----- THE DATA
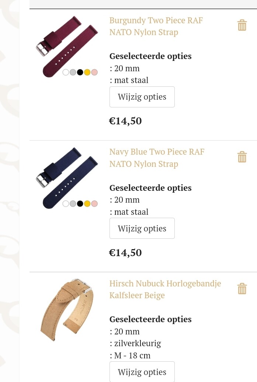Screen dimensions: 257x382
Task: Select grey swatch under Navy Blue strap
Action: pyautogui.click(x=73, y=204)
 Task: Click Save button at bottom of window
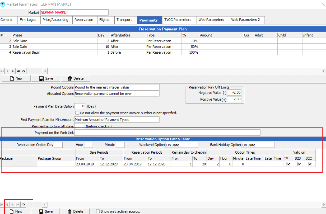point(46,211)
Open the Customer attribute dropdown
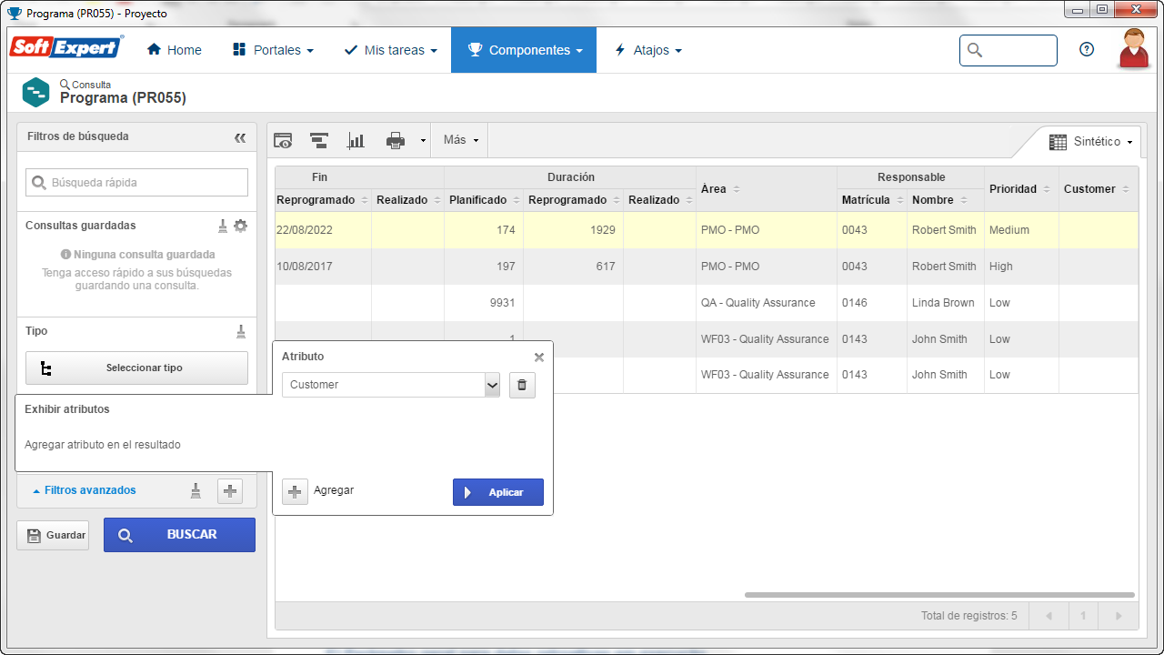1164x655 pixels. click(x=391, y=385)
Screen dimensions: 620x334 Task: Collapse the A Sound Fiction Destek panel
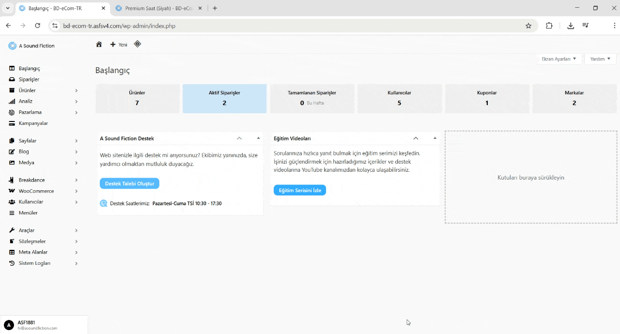coord(258,138)
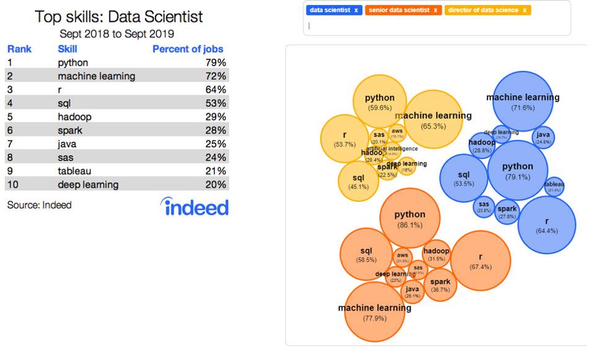
Task: Select the orange python bubble at 86.1%
Action: click(410, 219)
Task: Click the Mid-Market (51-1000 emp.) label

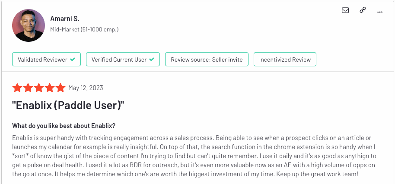Action: tap(84, 29)
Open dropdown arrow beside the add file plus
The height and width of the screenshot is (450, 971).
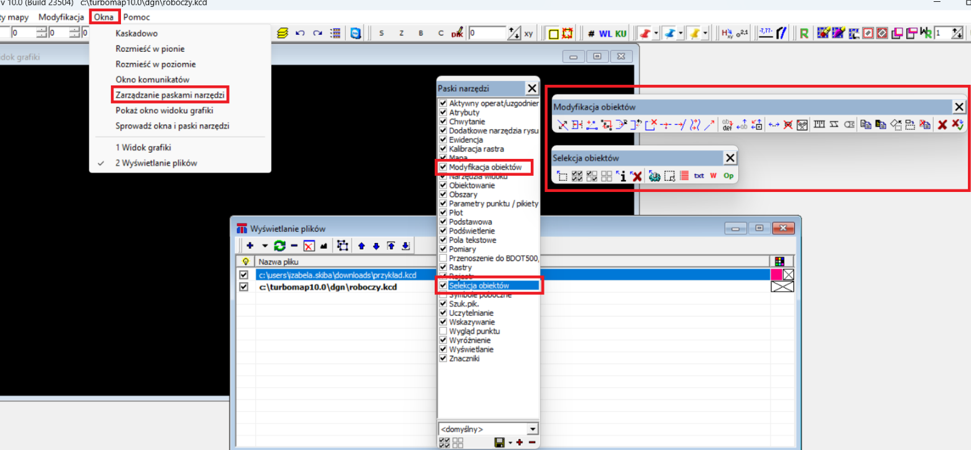click(264, 246)
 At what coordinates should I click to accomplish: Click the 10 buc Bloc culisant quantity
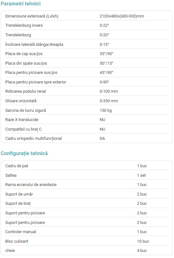[143, 241]
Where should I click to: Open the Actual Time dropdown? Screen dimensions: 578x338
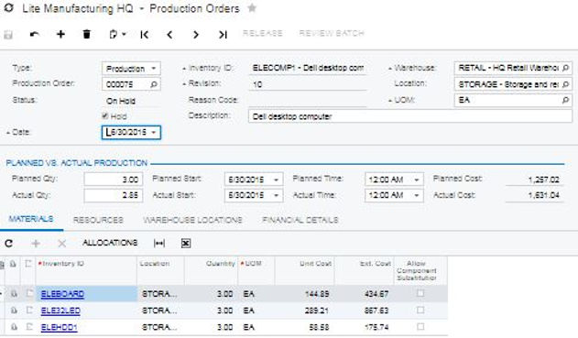pyautogui.click(x=416, y=195)
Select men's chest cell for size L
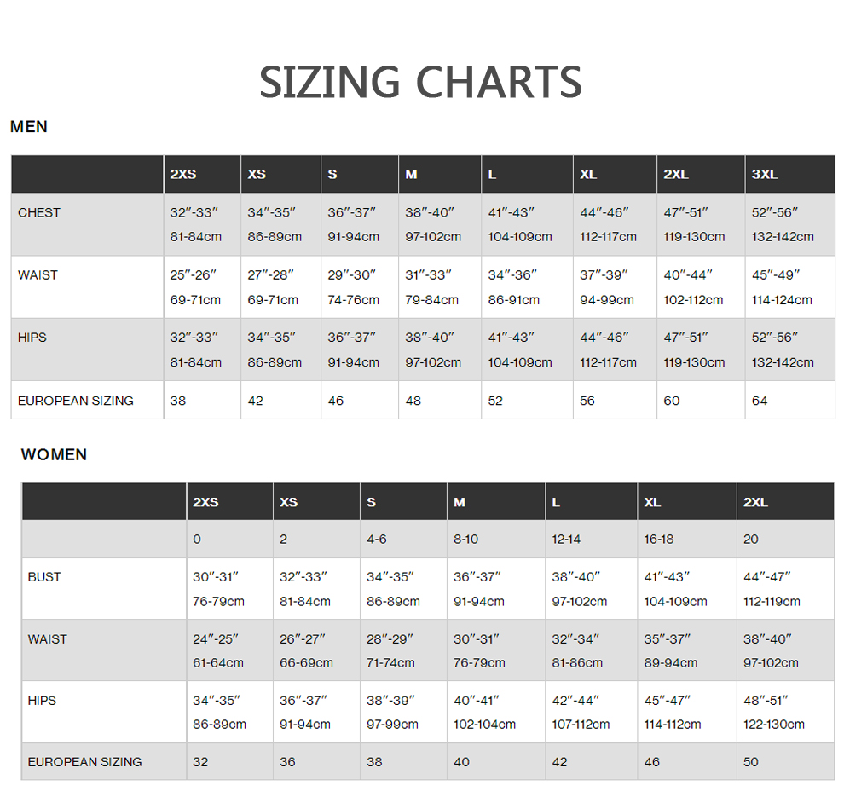Image resolution: width=844 pixels, height=803 pixels. (520, 225)
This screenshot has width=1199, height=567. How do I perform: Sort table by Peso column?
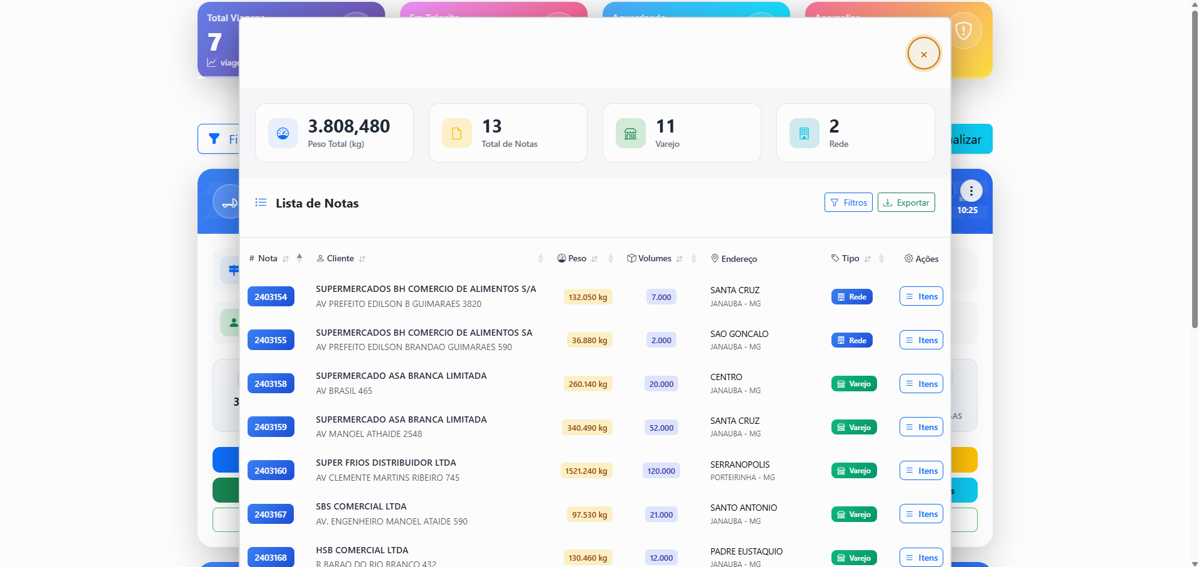coord(577,258)
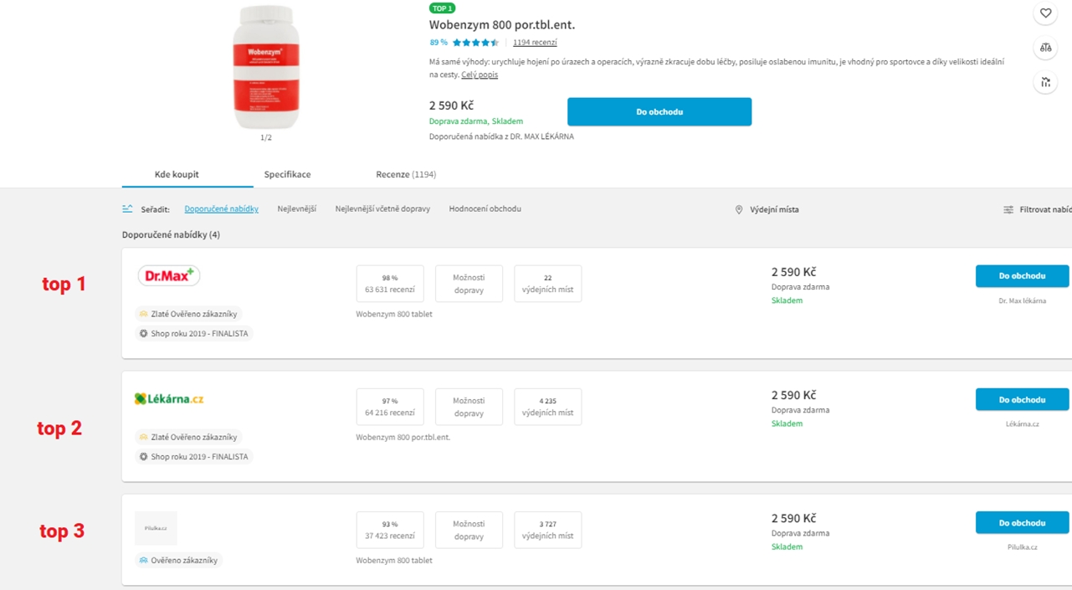Sort offers by Hodnocení obchodu
The width and height of the screenshot is (1072, 590).
[x=485, y=209]
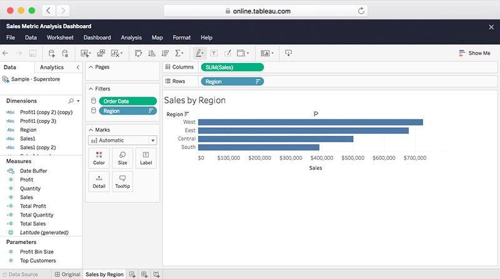The height and width of the screenshot is (279, 500).
Task: Click the Detail marks card
Action: coord(99,182)
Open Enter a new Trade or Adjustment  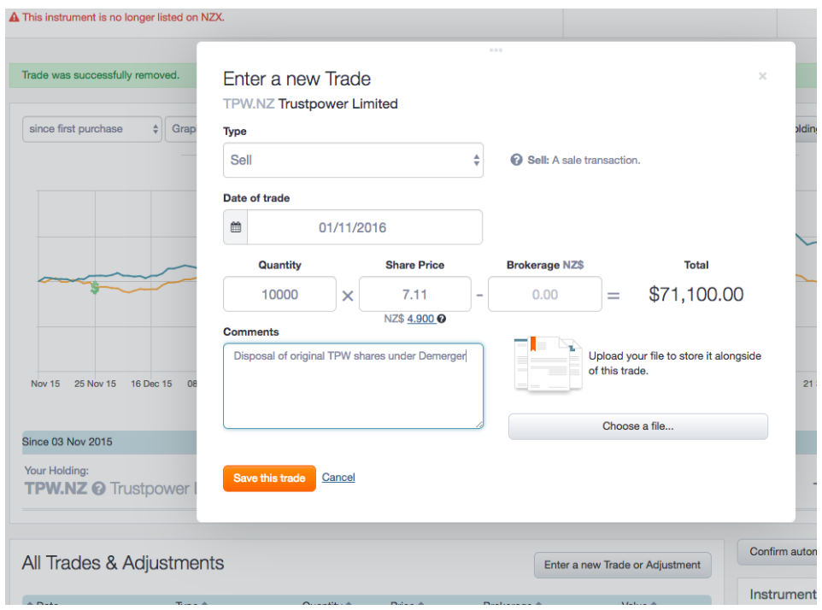(x=622, y=565)
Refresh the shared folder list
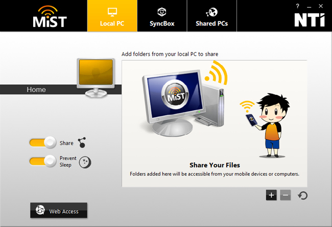The image size is (332, 227). (302, 195)
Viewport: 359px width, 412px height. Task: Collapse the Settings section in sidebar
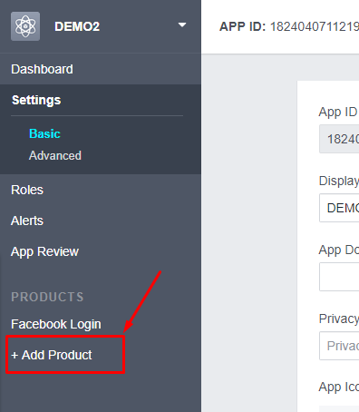[x=36, y=100]
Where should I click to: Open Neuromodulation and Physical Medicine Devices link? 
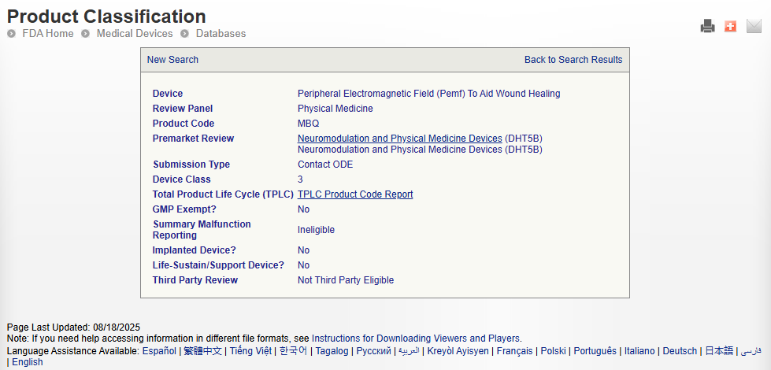399,139
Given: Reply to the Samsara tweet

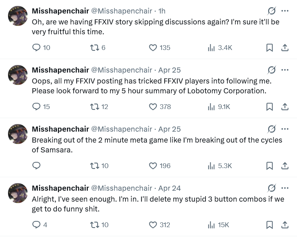Looking at the screenshot, I should 36,166.
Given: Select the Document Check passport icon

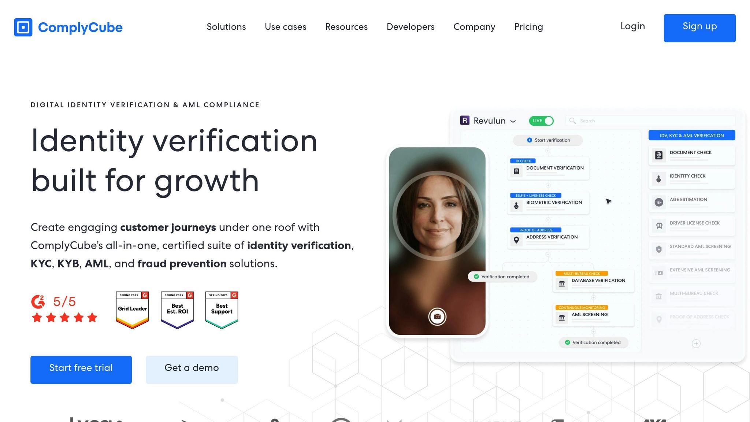Looking at the screenshot, I should click(659, 155).
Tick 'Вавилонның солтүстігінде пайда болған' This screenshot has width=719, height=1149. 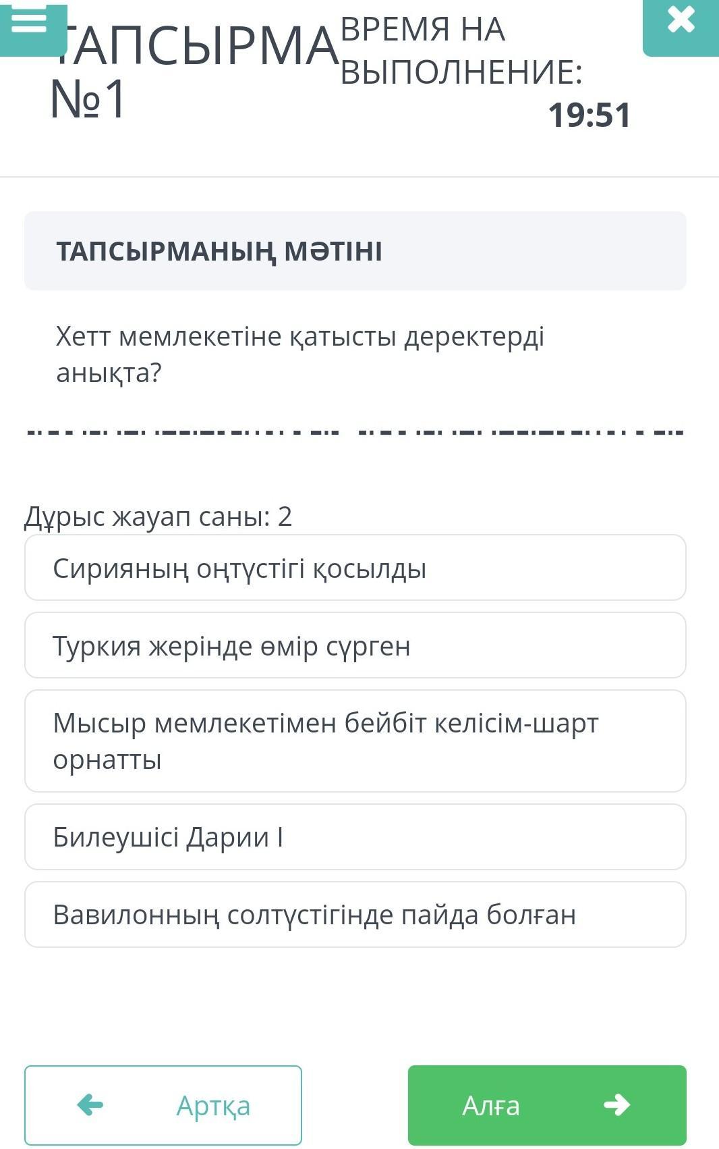pyautogui.click(x=355, y=915)
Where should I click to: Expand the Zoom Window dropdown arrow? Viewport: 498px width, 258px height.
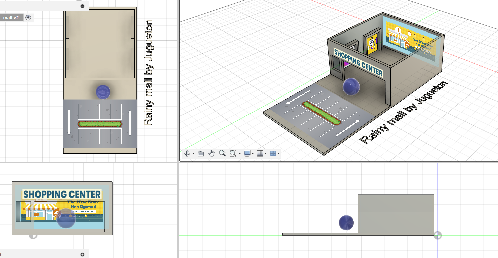240,154
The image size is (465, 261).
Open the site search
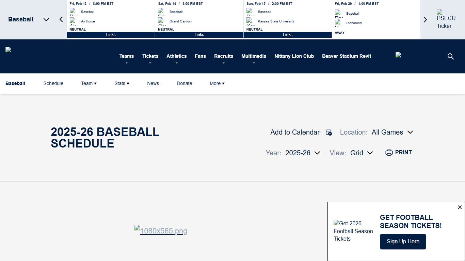[450, 56]

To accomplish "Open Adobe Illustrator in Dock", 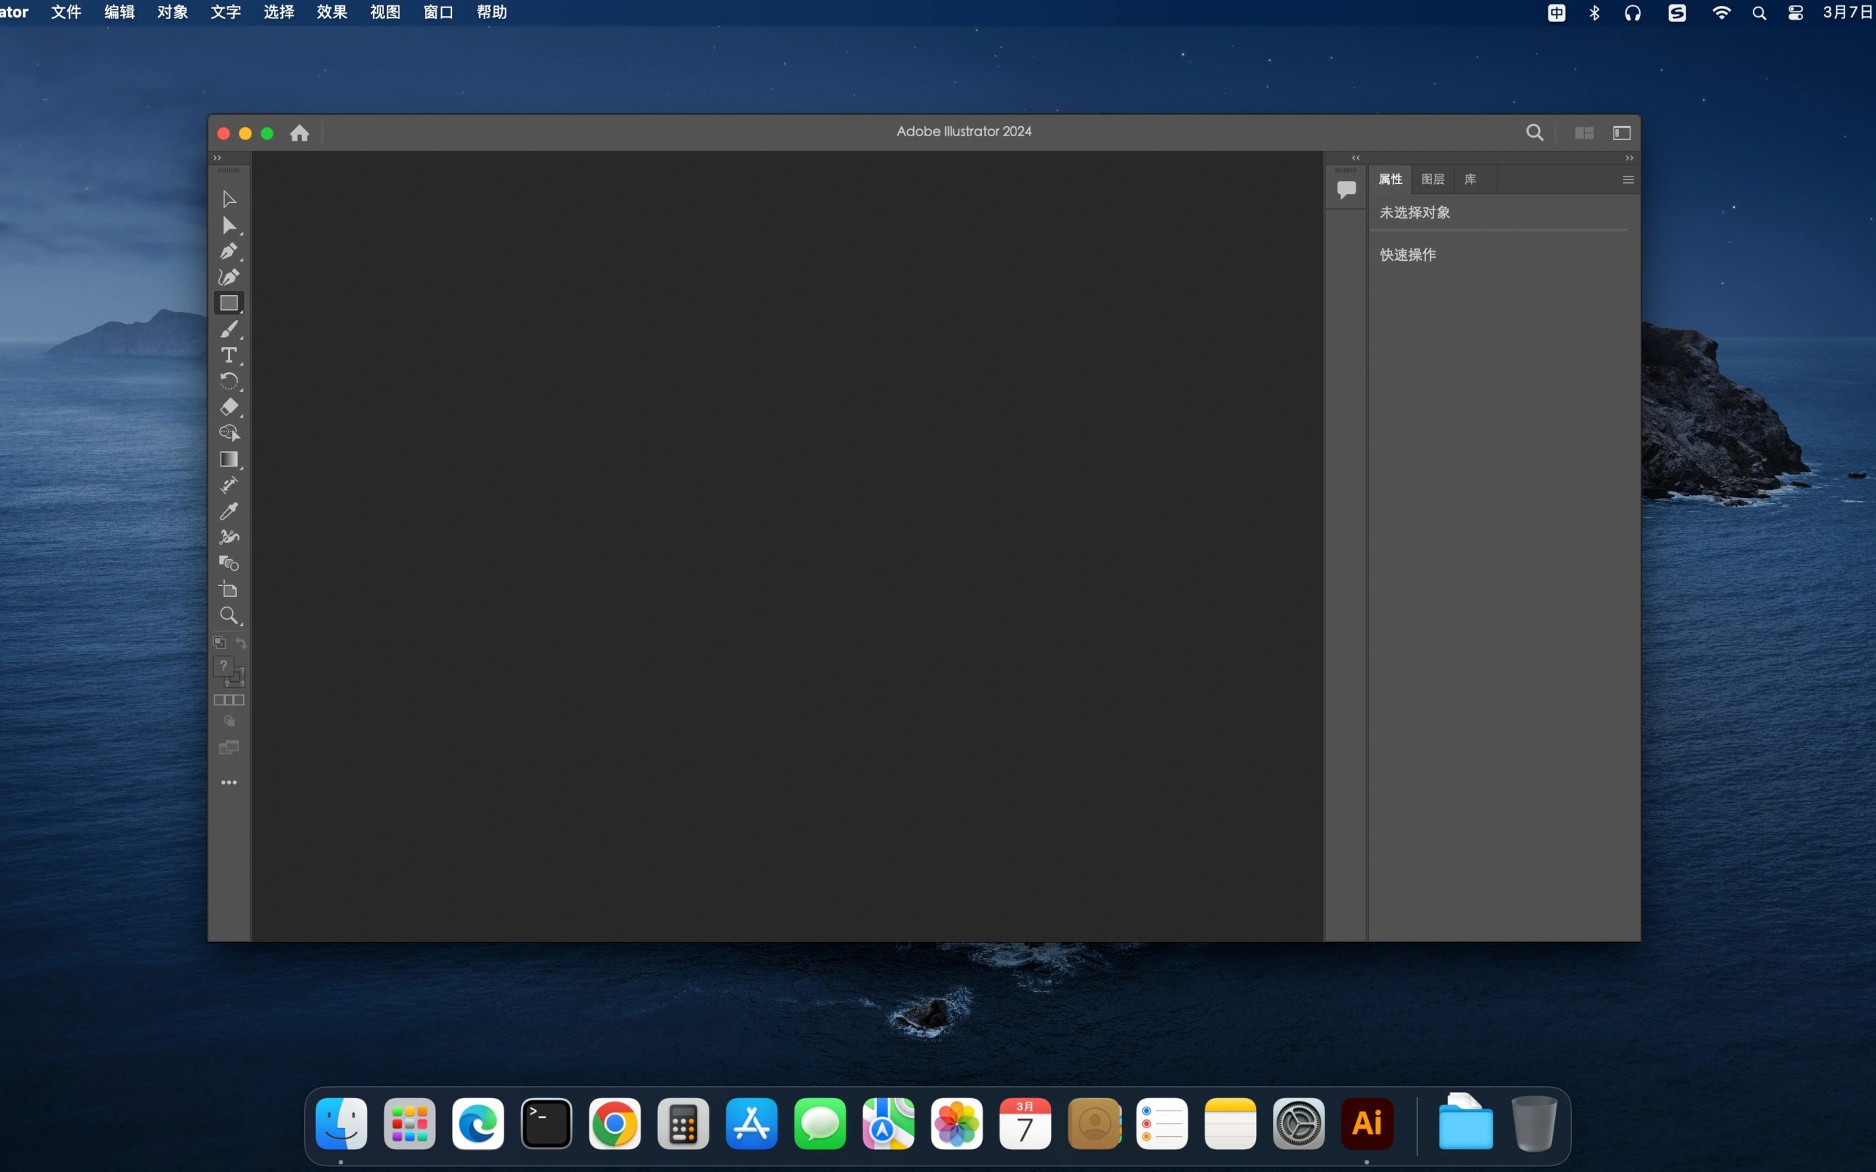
----------
● PROBLEM TO SOLVE: Beginning at the line with "Where should I click to: Expand", reproduce word for word each line through the last line of the records. Include both ends but no pictures.

● OUTPUT FOR THIS EXERCISE:
Where should I click to: Expand the Zoom Window dropdown arrow? Viewport: 498px width, 258px height.
240,154
The image size is (465, 261).
Open the site search
[450, 56]

To accomplish "Open Adobe Illustrator in Dock", 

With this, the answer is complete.